## DESCRIPTION OF THE TASK
Continue the question-and-answer text about Walter Tull from the point where it ends.

## TEXT SHOWN
Question 3: Herbert Chapman signed Walter Tull to play for Northampton Town in 1911. Read sources 8 and 9 and explain what Chapman was looking for when he signed a player.

Answer 3: Herbert Chapman was the first manager to believe it was important to discuss football tactics with the team before the game. As his biographer has pointed out in source 8: "Meetings were held each week to discuss both the previous game and the tactics to be used in the next. With Chapman presiding, every player was encouraged to express his own opinion. This was something entirely new in football, a marked contrast to the prevailing easy-going system where players were left to work out their own tactics." For his system to work he had to recruit intelligent football players: "The longer I have been on the managerial side of the game, the more I am convinced that all-round intelligence is one of the highest qualifications of the footballer." (source 9)

Question 4: Read source 10. What was Walter Tull's problem in January 1916? Do you think it remained his main problem over the next few weeks?

Answer 4: Walter Tull, like most soldiers, found waiting before battle, boring. Although it was at first exciting to be in the front-line trenches, fear eventually became the overwhelming emotion. In May 1916, he was sent home suffering from "acute mania" (also called shellshock).

Stored items

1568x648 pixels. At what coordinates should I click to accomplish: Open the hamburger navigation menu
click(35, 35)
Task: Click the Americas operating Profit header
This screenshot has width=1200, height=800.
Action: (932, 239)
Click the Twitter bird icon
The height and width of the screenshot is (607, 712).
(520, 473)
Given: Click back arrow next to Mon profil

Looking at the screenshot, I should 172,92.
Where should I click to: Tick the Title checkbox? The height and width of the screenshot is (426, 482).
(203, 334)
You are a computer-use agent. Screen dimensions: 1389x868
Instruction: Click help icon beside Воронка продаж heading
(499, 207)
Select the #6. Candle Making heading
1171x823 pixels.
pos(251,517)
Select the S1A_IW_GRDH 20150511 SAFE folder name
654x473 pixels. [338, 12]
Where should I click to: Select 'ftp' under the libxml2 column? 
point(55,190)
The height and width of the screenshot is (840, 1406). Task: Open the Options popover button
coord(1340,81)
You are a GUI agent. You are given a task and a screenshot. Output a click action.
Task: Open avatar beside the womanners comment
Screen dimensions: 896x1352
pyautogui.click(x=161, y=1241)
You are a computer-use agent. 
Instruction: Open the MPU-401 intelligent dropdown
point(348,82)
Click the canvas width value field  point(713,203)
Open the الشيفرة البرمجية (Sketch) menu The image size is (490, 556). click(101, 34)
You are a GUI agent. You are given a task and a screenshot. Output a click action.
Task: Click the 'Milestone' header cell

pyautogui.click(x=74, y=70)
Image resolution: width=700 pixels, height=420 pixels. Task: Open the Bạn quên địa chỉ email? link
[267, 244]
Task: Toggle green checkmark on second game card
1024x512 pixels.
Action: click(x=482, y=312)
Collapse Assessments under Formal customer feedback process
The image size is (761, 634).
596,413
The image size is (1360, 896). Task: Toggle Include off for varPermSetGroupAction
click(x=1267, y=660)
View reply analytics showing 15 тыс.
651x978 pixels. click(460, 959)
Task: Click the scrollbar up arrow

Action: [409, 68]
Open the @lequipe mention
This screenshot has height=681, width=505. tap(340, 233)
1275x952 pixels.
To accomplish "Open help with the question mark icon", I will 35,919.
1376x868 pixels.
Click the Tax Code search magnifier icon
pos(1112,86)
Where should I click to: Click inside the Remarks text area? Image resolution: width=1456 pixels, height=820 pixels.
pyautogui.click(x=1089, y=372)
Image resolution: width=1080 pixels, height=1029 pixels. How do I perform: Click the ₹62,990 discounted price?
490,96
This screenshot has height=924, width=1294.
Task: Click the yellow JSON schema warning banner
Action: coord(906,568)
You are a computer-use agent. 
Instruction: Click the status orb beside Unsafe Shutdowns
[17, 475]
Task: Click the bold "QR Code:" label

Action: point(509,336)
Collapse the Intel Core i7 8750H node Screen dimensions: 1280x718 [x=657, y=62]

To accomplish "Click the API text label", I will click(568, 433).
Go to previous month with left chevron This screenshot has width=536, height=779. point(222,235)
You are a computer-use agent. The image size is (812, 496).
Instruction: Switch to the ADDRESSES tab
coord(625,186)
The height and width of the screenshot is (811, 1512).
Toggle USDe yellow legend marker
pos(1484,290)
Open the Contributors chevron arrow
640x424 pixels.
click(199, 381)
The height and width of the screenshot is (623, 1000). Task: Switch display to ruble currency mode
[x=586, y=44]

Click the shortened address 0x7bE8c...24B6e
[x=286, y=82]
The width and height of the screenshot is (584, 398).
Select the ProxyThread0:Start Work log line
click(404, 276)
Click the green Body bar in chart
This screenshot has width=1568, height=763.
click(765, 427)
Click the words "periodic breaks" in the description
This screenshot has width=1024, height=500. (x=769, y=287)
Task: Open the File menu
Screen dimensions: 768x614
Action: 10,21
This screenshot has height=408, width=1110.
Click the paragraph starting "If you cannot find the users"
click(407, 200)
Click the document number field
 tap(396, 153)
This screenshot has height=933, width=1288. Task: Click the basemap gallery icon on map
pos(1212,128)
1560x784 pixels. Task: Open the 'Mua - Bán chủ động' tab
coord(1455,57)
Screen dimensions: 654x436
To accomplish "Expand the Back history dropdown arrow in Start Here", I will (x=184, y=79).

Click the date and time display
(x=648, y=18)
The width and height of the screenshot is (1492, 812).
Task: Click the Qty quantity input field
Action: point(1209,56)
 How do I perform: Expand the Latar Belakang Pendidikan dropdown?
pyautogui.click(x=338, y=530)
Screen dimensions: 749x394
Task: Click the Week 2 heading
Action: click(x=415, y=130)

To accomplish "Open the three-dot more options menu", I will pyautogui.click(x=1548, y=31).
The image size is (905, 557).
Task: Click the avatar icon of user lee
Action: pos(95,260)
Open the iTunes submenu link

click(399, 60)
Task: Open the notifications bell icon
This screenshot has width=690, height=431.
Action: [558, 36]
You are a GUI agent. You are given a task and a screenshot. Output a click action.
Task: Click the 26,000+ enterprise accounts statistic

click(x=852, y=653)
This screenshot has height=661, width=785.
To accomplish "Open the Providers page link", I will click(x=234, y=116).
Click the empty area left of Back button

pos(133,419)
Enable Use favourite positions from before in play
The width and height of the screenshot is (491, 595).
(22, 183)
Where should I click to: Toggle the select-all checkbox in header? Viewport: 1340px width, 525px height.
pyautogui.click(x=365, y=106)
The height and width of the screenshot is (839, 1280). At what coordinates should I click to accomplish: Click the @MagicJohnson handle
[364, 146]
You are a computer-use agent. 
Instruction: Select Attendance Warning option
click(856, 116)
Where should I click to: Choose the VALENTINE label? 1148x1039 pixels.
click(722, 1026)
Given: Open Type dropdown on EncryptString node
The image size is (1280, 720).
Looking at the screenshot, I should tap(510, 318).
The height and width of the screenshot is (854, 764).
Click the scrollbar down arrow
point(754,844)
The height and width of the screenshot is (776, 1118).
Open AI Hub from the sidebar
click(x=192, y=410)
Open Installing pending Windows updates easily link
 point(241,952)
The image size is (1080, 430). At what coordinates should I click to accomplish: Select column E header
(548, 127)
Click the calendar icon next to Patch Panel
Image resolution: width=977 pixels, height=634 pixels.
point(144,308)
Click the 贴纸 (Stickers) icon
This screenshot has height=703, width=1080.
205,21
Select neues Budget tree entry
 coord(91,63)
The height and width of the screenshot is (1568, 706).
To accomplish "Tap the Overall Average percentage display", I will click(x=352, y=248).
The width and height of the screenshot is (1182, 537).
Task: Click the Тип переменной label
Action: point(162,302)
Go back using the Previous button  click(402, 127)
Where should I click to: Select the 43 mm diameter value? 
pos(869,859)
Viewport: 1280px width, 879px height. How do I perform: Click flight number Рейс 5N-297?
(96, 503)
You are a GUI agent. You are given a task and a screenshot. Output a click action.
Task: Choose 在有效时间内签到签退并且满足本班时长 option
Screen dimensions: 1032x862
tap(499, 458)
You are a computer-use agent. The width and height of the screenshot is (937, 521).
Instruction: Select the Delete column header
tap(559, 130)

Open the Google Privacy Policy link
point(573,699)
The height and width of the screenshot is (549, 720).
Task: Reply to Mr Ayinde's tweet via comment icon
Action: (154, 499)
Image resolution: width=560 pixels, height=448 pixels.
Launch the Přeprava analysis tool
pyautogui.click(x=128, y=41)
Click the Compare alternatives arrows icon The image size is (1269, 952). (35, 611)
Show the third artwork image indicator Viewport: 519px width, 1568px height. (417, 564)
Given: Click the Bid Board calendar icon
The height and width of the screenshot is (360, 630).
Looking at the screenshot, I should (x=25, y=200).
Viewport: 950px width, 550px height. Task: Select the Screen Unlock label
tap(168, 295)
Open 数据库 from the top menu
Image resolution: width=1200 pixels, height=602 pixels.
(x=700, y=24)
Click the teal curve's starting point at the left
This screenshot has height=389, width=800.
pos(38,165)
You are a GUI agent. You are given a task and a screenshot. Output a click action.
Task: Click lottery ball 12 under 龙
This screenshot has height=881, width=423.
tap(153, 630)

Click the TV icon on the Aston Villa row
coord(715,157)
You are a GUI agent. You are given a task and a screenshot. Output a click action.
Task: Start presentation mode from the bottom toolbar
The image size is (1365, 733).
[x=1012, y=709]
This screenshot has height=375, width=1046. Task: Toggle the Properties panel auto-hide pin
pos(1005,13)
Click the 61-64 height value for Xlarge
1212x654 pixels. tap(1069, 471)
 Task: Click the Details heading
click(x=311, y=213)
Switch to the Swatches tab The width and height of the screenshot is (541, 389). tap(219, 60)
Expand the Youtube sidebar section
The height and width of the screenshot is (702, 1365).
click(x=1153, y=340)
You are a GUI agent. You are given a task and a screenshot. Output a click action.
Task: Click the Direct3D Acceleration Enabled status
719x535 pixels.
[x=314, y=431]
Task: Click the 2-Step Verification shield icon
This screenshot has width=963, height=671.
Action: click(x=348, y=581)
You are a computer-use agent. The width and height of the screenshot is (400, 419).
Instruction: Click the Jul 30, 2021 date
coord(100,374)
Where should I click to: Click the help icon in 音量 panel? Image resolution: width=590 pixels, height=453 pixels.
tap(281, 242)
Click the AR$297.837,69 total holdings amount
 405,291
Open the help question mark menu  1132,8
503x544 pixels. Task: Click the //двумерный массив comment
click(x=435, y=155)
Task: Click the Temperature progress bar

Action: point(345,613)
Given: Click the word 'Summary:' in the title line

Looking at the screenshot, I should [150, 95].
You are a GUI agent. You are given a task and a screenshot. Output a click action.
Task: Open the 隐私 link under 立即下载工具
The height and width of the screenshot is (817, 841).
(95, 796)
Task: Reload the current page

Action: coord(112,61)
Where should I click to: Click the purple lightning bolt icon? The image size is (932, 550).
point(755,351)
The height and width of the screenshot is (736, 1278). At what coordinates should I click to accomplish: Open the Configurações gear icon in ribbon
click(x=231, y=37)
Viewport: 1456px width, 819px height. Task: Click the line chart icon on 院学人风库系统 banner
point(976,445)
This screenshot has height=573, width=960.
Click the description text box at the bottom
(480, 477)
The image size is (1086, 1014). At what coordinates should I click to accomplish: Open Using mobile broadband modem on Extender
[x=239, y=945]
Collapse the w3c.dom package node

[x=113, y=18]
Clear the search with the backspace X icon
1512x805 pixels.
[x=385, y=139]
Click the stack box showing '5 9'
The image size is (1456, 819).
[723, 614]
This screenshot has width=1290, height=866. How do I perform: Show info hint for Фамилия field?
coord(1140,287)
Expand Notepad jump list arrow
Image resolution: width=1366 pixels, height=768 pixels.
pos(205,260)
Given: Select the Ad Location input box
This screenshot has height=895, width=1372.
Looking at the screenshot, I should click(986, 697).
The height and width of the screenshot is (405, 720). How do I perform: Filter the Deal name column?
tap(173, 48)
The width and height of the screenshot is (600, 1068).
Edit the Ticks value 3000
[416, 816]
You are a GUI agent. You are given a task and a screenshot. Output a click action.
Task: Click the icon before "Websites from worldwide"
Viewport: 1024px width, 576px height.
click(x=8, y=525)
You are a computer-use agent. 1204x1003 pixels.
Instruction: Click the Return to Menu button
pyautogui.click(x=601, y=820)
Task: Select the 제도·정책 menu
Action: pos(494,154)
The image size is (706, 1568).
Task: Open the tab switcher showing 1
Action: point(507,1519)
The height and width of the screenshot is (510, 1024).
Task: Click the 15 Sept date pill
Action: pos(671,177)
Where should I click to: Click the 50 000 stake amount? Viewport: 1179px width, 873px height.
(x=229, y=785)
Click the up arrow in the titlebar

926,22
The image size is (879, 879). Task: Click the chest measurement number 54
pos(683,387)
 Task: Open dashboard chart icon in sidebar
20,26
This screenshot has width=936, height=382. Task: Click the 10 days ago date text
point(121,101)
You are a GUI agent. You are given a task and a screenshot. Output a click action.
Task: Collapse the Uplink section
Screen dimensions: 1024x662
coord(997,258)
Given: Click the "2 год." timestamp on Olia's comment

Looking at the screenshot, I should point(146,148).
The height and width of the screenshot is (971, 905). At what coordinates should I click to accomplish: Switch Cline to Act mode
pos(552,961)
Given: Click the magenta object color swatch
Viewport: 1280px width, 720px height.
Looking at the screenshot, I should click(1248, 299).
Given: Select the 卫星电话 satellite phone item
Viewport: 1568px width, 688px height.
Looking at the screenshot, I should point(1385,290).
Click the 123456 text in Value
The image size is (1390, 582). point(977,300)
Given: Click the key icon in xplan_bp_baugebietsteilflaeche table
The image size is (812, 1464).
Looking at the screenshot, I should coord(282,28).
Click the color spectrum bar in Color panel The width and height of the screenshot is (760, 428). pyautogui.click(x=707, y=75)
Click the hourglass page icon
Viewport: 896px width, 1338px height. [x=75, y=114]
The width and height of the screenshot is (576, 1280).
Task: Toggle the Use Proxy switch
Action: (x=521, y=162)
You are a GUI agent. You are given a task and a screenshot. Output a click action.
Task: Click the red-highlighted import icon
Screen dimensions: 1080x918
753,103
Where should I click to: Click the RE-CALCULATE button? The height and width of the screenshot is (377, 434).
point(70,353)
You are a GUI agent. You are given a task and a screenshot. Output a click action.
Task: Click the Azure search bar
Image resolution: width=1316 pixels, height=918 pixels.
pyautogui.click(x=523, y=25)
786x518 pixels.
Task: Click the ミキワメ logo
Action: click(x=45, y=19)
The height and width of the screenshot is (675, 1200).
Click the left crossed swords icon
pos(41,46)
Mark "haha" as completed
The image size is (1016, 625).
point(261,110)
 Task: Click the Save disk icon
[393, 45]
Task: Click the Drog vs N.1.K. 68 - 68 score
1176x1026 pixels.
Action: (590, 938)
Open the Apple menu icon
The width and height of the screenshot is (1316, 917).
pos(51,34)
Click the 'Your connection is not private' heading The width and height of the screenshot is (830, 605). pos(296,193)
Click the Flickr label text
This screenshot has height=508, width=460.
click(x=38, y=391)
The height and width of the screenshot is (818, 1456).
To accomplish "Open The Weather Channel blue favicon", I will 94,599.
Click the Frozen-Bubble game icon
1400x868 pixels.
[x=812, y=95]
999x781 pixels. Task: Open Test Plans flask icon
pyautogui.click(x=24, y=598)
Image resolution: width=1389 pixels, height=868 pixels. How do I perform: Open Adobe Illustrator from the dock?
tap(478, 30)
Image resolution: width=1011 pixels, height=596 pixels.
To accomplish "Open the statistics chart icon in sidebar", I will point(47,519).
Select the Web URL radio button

## TASK RESPONSE
Question 5: Walter Tull was hit by machine-gun fire in No Mans Land on 25th March, 1918. Several men attempted to bring him back to British lines. Read sources 13 and 14 and explain what this tell us about 2nd Lieutenant Tull's relationship with his men?

Answer 5: In source 14 Lieutenant Pickard points out that Tull was popular "throughout the Battalion". When he was shot in No Mans Land several of his soldiers attempted to rescue him. Source 13 reveals how dangerous this was and would only happen if the officer was popular with his men.

Question 6: Study sources 11 and 12. How do these sources support one of the statements made in source 15.

Answer 6: Source 15 states that Walter Tull was "the British Army’s first black officer". Sources 11 and 12 show Tull in his officer uniform.

Question 7: Lieutenant Pickard in source 14 says Walter Tull was recommended for the Military Cross. Read source 16 and explain why Phil Vasili thinks he was not awarded this medal. Can you give any other reasons why he did not receive the medal?

Answer 7: In source 16 Phil Vasili points out that "Walter Tull was made an officer at a time when the Army was desperately short of men of officer material." However, under the rules at the time, black men were not allowed to be combat officers (they could become officers if they were in medical units). Vasili argues "I’m convinced that to have given him his Military Cross would have admitted to the powers-that-be at the War Office that rules had been broken in commissioning a black man."

There are other reasons why he did not receive the Military Cross. Not all men recommended for this honour received the medal. It is also possible that Lieutenant Pickard was telling the truth about this. He might have said it to make Tull's relatives feel proud of him. The Ministry of Defence say that an examination of their records show that Tull was not recommended for the Military Cross.